Now to Cassandra and her Complex (Wikipedia): In short, you have a vision of what will be, but no one believes you--and yes, it's all about you, naturally. The few R&D folks who have the opportunity to live among the daily operations contingent have undoubtedly seen this one appear in the meetings and on the floor: You're "thinking big" they have "a job to do"--notwithstanding that it's your job to think big, of course, or that if you have your way they won't be doing that job--at least in that way--for long! In the end, there are two visions competing. Sometimes there is successful negotiation and migration, a phasing in; other times, one of the visions must kill the other. With only probabilities of future earnings or utility to defend itself, R&D is often the loser.

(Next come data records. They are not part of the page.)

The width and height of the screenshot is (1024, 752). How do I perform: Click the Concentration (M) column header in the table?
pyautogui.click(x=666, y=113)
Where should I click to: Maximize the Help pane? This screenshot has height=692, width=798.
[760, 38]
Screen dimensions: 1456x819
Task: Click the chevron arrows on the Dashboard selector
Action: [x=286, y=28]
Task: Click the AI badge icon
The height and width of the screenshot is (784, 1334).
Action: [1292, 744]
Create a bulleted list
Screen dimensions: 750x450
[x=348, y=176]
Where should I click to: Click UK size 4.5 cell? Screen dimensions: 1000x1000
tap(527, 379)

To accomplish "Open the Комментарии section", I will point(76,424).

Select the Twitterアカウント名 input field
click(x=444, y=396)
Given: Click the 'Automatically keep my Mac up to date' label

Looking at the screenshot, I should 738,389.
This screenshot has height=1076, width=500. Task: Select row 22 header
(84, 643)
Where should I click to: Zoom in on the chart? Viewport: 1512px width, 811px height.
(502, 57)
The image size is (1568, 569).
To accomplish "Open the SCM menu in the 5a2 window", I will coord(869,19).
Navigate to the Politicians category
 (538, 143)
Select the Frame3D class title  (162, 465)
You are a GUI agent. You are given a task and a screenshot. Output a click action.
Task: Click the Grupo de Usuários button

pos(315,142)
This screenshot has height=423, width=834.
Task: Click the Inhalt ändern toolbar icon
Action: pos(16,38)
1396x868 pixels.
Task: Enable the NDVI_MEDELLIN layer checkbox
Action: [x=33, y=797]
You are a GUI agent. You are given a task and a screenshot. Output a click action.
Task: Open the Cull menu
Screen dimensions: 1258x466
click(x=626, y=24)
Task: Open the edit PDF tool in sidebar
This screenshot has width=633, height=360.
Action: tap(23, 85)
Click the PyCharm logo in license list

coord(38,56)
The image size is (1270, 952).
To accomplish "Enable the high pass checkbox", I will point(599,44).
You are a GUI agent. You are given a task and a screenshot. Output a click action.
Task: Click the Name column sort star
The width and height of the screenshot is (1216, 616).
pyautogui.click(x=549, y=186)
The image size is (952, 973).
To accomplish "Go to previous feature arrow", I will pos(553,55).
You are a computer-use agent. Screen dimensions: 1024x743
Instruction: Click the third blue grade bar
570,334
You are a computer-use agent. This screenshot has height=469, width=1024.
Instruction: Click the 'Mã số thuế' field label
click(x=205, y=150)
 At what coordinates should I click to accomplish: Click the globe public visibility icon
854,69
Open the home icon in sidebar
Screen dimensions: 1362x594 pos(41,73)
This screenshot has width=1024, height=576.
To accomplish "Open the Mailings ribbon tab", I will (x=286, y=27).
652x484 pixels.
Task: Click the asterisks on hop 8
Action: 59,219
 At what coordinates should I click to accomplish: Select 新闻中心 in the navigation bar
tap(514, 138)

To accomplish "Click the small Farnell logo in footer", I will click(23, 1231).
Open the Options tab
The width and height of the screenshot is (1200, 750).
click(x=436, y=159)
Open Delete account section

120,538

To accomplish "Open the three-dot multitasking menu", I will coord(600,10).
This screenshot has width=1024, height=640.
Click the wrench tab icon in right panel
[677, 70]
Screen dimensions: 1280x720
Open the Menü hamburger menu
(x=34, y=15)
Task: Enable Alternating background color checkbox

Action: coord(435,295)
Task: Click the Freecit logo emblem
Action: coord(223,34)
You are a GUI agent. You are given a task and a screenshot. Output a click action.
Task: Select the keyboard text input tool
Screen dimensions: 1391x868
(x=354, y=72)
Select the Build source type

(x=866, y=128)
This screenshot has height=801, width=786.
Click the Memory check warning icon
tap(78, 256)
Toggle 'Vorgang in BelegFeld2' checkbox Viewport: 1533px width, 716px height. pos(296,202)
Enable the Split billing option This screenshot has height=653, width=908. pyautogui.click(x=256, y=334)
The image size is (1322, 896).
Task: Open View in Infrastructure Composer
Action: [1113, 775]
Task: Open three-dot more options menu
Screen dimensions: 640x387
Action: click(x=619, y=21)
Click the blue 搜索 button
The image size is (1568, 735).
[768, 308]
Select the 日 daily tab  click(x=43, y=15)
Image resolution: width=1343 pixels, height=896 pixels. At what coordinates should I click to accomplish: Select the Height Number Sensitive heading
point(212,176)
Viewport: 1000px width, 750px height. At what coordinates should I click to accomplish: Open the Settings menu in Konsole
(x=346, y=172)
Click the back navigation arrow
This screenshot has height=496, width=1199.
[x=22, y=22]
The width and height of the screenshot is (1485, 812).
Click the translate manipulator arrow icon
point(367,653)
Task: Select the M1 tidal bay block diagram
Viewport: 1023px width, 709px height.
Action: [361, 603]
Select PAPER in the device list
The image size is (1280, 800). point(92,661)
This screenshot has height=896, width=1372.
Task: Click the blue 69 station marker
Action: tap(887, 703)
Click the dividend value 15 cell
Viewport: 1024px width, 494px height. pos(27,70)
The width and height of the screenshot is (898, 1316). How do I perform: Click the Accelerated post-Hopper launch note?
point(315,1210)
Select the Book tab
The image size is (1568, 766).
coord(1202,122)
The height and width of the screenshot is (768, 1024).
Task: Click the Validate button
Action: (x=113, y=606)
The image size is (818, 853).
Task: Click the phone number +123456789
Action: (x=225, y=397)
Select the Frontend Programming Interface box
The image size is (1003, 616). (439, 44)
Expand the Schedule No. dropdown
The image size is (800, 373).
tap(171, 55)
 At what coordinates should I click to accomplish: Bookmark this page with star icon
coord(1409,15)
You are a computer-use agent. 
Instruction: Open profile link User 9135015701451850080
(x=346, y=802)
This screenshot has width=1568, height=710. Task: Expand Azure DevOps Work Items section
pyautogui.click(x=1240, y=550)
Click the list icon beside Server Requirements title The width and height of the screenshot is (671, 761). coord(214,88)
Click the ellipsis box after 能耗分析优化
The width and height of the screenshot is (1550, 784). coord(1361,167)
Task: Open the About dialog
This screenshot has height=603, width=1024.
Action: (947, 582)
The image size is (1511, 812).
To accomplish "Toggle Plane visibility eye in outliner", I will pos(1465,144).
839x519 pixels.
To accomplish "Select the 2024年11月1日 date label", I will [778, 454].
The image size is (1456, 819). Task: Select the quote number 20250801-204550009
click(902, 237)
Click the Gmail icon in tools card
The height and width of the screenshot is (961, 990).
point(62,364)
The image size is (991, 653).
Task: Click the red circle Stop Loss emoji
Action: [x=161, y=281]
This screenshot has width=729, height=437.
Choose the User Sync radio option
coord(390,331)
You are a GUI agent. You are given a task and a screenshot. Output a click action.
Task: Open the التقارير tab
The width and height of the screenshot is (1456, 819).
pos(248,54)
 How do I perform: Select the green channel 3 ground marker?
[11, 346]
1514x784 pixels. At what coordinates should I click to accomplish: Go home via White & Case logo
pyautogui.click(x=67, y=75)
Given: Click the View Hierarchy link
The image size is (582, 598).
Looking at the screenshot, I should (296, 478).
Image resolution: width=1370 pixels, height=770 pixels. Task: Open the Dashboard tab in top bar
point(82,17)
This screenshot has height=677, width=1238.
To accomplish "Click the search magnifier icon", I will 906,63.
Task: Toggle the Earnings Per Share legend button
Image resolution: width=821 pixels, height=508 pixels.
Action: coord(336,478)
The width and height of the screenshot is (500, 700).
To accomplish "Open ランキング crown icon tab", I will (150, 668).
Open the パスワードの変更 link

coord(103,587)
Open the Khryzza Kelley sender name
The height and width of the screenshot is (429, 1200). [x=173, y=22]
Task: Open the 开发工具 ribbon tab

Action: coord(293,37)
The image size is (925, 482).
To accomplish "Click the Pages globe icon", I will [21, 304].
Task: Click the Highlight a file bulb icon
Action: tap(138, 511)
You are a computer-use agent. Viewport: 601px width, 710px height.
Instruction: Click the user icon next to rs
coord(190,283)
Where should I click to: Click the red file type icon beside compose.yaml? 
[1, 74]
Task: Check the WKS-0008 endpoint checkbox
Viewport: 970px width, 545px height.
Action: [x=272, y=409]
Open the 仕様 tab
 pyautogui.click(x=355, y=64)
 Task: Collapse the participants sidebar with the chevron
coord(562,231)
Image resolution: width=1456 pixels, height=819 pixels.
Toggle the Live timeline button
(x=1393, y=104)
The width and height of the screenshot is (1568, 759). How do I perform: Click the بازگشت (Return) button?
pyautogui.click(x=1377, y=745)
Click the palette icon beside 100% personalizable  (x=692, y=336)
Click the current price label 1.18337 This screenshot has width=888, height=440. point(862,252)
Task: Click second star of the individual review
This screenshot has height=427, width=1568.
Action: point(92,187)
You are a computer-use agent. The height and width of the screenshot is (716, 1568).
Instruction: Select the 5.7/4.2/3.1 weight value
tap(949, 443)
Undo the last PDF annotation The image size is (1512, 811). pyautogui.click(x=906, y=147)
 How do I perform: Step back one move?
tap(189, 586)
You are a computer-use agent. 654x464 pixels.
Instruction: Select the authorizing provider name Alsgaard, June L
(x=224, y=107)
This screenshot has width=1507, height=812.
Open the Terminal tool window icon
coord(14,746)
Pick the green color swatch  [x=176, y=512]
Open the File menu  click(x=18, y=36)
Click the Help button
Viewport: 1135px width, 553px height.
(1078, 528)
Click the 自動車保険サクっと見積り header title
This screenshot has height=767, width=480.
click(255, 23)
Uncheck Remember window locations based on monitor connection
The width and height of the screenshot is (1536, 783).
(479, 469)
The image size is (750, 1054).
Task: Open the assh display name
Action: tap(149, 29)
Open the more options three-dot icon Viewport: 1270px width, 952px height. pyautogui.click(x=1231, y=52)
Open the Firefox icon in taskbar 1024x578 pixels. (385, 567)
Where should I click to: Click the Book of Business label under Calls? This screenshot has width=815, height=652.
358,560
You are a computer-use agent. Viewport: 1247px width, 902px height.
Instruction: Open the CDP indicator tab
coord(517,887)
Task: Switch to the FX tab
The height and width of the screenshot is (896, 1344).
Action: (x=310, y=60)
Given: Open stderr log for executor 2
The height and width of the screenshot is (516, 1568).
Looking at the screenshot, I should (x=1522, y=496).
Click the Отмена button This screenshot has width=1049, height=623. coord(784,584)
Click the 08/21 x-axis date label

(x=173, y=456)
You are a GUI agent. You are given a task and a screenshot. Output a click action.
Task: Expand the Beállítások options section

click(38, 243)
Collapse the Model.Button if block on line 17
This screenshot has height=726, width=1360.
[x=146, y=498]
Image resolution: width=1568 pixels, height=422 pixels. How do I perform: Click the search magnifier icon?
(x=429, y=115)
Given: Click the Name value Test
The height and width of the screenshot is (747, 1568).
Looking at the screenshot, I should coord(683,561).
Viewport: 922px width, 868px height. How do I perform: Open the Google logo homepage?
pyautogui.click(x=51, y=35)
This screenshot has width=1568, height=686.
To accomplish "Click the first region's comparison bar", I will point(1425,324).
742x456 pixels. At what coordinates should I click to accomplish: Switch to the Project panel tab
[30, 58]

Funny thing though: Even if it's killed in the boardroom today, the R&D vision is often later realized anyway. How? Sometimes unsustainable operations and inevitable technology developments meet right where they're predicted--go figure! Unfortunately, sometimes that's long after the team that made the recommendations was thanked and dismissed.
It's true, by the way: I personally do have a good deal of "I told you so"'s on my resume...
Speaking of which, back to Cassandra: What if, over time, your "Here & Now" incorporates the habit of being disbelieved or misunderstood and later proven right? If that is your vision, won't you work toward creating and then maintaining it?
If you gave Cassandra the prediction that she was in fact a spot-on prophet who was eventually going to be proven right, but added that she was habitually finding and focusing on those people who would not believe her, repeating this pattern, would she believe you or would she suffer tragic consequences, to include your "I told you so!"?
... or would that "self-fulfilling prophecy" be something she would have to discover for herself?
What vision would you have to hold, what habits would you have to develop, to become a successful "Prophet of Industry" ... or anything else that suits you?